W artykule należącym do serii publikacji dotyczących wartości MIC (minimalne stężenia hamujące) skupiliśmy się na tym, czym jest „prawdziwa” lub „rzeczywista” wartość MIC. Dowiedzieliśmy się, że zdecydowana większość zautomatyzowanych systemów ID and AST nie jest zgodna z wymaganiami protokołów referencyjnych metod wyznaczania wartości MIC określonych przez International Organization for Standardization (Międzynarodową Organizacją Normalizacyjną, ISO) 20776-1:2006 (E)1 oraz Clinical and Laboratory Standards Institute (Instytut Standardów Klinicznych i Laboratoryjnych, CLSI) M07-A10. Z tego względu producenci systemów zautomatyzowanych są zobowiązani do generowania danych dotyczących skuteczności testów klinicznych w celu weryfikacji równoważności ich procedur z metodą referencyjną. Stanowi to potwierdzenie, że wyznaczane w ich systemach wartości MIC, są „prawdziwe” lub „rzeczywiste”. W niniejszym artykule zbadamy typ danych wejściowych gromadzonych w systemie VITEK® 2 oraz sposób przekształcania ich w dokładną wartość MIC.

Jak monitoruje się wzrost mikroorganizmu?

Izolaty pacjenta są badane w VITEK® 2 przy użyciu pojedynczej, zawierającej wszystkie odczynniki, jednorazowej karty AST (rysunek 1) stosowanej do oznaczania jednego izolatu.

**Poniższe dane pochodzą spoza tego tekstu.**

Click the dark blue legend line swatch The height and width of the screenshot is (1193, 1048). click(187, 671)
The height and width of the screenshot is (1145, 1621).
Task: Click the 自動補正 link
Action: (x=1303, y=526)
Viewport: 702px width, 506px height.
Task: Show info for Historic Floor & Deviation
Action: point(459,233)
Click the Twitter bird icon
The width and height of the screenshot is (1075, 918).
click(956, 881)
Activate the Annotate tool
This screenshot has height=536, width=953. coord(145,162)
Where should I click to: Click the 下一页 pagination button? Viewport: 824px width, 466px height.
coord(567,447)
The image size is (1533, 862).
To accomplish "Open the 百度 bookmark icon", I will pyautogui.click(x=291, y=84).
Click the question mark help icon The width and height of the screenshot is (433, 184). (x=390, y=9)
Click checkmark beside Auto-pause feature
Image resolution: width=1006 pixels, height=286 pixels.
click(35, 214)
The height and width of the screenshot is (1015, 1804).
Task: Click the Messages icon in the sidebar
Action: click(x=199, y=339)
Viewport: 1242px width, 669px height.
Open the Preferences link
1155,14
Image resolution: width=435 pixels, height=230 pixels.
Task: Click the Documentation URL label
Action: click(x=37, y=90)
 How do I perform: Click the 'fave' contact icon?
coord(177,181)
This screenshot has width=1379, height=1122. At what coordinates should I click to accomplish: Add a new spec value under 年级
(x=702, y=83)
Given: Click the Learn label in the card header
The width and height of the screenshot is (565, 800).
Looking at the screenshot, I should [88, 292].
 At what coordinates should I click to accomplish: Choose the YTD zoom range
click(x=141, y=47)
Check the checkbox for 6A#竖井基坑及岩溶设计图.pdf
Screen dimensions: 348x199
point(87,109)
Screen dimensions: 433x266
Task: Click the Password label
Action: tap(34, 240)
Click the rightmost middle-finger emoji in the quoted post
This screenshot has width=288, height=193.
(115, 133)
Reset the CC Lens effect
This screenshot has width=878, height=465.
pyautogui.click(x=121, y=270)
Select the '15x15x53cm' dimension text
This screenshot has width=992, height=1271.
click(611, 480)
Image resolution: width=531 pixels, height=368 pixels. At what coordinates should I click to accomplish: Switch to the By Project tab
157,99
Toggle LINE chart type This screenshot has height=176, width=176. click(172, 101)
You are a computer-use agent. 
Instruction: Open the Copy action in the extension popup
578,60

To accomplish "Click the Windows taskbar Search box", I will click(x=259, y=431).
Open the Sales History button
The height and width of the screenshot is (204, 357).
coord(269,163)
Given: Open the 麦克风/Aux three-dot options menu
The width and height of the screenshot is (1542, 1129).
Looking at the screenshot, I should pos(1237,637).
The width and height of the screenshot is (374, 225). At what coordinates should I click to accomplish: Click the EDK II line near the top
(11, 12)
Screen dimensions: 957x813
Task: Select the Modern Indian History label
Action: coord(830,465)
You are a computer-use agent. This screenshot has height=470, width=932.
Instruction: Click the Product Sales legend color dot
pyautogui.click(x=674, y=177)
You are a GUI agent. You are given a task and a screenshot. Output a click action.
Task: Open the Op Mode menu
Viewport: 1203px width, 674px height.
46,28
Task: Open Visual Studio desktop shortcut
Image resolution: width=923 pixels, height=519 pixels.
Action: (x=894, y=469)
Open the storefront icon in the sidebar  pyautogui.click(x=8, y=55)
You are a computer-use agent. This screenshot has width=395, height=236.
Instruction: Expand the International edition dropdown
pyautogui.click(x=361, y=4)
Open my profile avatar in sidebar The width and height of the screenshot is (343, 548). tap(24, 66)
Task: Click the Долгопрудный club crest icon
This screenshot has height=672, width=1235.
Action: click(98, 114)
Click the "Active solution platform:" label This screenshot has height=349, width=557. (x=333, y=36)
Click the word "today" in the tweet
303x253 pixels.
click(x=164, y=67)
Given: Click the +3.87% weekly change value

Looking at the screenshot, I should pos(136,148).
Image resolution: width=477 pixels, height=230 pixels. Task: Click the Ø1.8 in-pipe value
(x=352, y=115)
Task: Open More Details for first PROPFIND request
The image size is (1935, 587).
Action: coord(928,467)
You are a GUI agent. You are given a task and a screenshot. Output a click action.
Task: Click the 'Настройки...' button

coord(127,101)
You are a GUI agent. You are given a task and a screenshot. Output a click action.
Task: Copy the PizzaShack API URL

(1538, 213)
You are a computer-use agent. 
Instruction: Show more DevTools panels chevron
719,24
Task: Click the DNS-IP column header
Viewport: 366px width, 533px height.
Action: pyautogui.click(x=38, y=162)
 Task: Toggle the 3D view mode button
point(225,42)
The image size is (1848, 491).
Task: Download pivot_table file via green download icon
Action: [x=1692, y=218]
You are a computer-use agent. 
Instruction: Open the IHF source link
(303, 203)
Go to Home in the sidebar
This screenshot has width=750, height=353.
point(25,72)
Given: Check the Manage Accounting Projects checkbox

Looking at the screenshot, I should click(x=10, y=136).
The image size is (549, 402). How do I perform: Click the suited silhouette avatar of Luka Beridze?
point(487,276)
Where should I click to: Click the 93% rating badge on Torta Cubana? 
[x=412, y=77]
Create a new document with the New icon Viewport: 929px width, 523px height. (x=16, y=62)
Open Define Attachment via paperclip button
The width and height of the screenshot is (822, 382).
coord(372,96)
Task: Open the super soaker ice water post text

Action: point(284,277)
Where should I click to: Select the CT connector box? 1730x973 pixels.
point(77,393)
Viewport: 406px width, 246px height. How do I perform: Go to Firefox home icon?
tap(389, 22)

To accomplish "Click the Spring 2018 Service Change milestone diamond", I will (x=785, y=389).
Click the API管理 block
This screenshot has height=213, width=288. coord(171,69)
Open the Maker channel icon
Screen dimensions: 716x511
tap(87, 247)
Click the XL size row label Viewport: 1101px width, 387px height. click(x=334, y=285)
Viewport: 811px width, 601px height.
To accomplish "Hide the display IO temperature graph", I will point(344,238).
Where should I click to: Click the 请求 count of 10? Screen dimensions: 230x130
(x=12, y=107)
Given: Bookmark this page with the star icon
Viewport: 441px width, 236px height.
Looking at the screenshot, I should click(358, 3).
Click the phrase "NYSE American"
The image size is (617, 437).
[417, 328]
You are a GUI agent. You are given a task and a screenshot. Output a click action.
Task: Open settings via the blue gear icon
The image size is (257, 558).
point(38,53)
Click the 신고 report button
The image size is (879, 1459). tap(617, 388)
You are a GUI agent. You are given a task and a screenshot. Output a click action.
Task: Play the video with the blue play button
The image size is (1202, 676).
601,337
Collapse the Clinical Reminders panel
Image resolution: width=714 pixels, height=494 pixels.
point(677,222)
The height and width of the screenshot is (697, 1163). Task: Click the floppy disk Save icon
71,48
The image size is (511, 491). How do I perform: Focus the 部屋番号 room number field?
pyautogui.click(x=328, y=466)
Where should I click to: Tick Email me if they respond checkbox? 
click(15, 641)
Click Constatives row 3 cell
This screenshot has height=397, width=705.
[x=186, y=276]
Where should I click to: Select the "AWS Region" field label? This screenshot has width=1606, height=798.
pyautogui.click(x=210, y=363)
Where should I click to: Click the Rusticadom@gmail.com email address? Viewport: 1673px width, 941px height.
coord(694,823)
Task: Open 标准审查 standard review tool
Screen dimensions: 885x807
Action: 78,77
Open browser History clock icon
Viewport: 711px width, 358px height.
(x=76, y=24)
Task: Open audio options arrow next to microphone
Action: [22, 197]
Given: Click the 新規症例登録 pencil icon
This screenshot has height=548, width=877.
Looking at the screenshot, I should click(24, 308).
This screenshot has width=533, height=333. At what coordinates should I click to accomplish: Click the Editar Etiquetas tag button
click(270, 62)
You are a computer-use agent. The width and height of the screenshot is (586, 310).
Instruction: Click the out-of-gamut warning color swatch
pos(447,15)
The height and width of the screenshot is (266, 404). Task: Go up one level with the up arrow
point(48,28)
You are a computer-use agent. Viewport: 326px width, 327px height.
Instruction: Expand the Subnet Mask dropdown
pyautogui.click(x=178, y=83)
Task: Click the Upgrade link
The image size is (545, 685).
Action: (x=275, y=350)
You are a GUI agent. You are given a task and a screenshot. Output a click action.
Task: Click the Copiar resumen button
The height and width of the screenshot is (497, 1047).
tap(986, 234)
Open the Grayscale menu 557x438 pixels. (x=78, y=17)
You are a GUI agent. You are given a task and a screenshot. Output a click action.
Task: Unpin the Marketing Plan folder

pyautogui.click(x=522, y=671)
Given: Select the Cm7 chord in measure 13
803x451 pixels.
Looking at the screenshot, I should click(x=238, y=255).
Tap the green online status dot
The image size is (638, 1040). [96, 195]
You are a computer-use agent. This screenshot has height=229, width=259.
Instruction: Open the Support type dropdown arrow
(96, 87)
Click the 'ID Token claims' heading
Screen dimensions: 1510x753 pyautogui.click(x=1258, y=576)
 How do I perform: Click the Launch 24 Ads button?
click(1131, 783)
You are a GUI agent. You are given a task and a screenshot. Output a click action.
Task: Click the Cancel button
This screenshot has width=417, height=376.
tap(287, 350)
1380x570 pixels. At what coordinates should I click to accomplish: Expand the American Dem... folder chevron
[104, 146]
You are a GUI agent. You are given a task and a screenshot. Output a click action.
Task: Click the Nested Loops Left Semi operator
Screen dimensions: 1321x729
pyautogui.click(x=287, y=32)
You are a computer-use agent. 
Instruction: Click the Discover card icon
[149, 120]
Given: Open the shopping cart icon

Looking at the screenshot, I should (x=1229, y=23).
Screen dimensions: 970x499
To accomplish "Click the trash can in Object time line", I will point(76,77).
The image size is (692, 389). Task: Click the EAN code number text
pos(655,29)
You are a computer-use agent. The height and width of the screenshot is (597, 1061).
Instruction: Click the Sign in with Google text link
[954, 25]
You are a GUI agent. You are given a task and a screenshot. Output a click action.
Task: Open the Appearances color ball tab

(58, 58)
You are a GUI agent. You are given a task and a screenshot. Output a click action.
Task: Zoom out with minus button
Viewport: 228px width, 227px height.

Każda karta zawiera co najmniej jedną studzienkę kontroli dodatniej bez antybiotyku (jedynie z bulionem wzrostowym) oraz wiele studzienek ze wzrastającymi stężeniami różnych antybiotyków w bulionie.

VITEK® 2 stale monitoruje wzrost mikroorganizmu we wszystkich studzienkach. Wzrost w studzience kontroli dodatniej jest sprawdzany do momentu osiągnięcia wcześniej określonego minimalnego poziomu wzrostu mikroorganizmu określanego poprzez pomiary zmętnienia (tj. procentową zmianę jednostkowej przepuszczalności podstawowej – raw transmittance unit -% ΔRTU). Wzrost w studzience kontrolnej wykazuje, że badany izolat zawiera żywe kultury mikroorganizmu i rozwija się z odpowiednią szybkością, umożliwiającą rozpoczęcie analizy dla pozostałych studzienek. Analiza ta odbywa się co 15 minut, aż do zakończenia oznaczania antybiotykowrażliwości.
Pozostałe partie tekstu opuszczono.